Our study showed that health workers across different cadres and with different levels of pre-service training were able to learn how to effectively perform the ICT RDT, from a one day training session. Nursing assistants experienced some difficulties in pricking the finger with a lancet and filling a pipette with blood. Similar difficulties have been reported in Tanzania [18
], South Africa and Zambia [19
] among low level cadres although these are generally overcome with practice. Apart from the practical skill of performing the RDT, it was realised that the informally trained health workers (nursing assistants) require additional training to improve their knowledge on aspects of prevention and specific treatment of malaria and non-malaria fever cases. These results imply a potentially important role of RDTs in the implementation of parasite-based malaria diagnosis by health workers at LLHFs in Uganda where trained laboratory technicians or the infrastructure to support routine microscopy are not readily available.
The one-day training given at a central location seems sufficient to transfer the skills necessary to roll-out the use of RDTs for malaria diagnosis at peripheral health facilities in Uganda. Immediate utilisation of RDTs (within 6 weeks of training) appears to be recommended as evidenced by the finding that 75% of febrile patients who presented to the health facilities thereafter were offered a diagnostic test. It is important to design studies to evaluate the long-term retention of knowledge and skills attained as well as to assess the need and timing of re-fresher training to maintain the high utilization and quality in performance of RDTs for parasite-based malaria diagnosis at lower level health care facilities.

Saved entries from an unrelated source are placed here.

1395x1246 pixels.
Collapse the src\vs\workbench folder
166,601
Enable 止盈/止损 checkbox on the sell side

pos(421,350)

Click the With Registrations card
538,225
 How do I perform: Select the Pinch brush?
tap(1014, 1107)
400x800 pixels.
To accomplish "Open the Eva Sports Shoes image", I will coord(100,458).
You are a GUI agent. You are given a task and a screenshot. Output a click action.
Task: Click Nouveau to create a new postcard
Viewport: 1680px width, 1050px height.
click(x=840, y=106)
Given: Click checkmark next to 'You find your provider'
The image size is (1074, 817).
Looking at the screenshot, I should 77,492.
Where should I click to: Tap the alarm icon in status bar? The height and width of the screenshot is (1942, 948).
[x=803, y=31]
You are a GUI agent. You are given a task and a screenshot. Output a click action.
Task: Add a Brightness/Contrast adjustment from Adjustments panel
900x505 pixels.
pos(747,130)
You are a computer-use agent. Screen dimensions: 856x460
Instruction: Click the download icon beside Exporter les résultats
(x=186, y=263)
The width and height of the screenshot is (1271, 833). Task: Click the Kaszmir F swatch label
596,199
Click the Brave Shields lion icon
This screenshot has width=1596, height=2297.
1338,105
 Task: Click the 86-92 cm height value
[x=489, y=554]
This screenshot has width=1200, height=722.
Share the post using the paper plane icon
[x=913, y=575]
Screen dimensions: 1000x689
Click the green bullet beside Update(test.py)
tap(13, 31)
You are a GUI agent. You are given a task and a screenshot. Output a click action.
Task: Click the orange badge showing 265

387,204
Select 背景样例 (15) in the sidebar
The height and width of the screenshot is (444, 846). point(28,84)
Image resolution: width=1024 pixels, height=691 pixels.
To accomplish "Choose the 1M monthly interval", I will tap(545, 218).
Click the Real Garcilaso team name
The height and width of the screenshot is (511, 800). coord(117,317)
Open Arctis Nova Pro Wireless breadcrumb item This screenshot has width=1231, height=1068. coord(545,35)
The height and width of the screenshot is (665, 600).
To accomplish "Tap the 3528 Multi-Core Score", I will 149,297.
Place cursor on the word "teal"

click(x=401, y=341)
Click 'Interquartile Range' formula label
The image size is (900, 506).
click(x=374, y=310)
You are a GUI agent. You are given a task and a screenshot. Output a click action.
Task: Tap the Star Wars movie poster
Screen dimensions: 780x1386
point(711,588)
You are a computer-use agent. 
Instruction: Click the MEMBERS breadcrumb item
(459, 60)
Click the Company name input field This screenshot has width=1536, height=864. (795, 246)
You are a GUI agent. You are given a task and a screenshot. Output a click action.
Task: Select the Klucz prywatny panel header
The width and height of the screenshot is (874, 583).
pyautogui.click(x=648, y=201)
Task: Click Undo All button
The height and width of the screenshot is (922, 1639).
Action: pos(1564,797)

It was interesting to demonstrate that health workers who received the one-day training in RDT use were able to multiply this effect by adequately training their counterparts at their respective health facilities (cascade model training). This finding is consistent with reports from the malaria case-management team at the Infectious Diseases Institute in Uganda, which showed that cascade training by trainees after a trainer of trainers (TOT) course was comparable to the initial first-hand training [21
]. However, this was an incidental finding in our study and there is not enough data to compare it with the one-day first-hand training. There is a need to further explore this strategy given the fact that over half of the training costs were spent on participants’ transport and per-diem. Peer training may be a potential mechanism to maintain use of RDTs in the context of high health worker turn over in addition to the fact that periodic training may be limited after country-wide implementation of RDTs. Future training programmes should systematically evaluate the utility and cost-effectiveness of the cascade training model in the implementation of parasite-based malaria diagnosis.
This is one of the first studies to document the cost of the training process on the use of RDTs in a resource-limited setting. The one-day training cost up to US $101 to train one health worker to use RDTs. The documented costs included the cost of facilitating the core trainers from the centre (Ministry of Health and Malaria Consortium) to the districts, transport and operational costs. This study did not document capital costs including preparation of training materials since this is an intervention that should be integrated into the current health care system to improve the efficiency of service delivery. We recommend cost-effectiveness studies to understand the utility and long-term impact of one-day on the scale up of parasite-based malaria case management in resource-limited settings.
Lessons learnt: Given the limited numbers of health workers, there is need for strategic phasing of the training sessions to avoid interruption of services at the health facilities. It is for this reason that we performed two one-day trainings to have half the trainees attend independently while the other half offered patient care and vise-versa. Within the context of the health system where the majority of health care providers are not formally trained, the training content should be tailored to suit the lower academic levels and should include more on background knowledge in addition to the practical skills.
This study did not cost the preparation of the training materials since these materials are readily available from the NMCP. Generic training materials have also been made available through collaborations with international agencies like WHO [22
]. It is likely that the observed performance could have been biased since the health workers were aware that they were being observed and scored. This could amounts to a Hawthorne effect, but it does not affect the outcomes because it was the same bias introduced during the two assessments; during the training and six weeks post-training. In addition, the study design did not include health facilities to receiving RDTs without training as a comparative arm to facilities with training + RDTs. Such a design would not be feasible for an operational study. Therefore it was not possible to attribute the antimalarial saved to the training alone, or even extrapolate the impact in this setting. Routine health facility data was used to document patients tested without being able to quality control its acquisition. However the main outcome variables of training were collected by our study terms.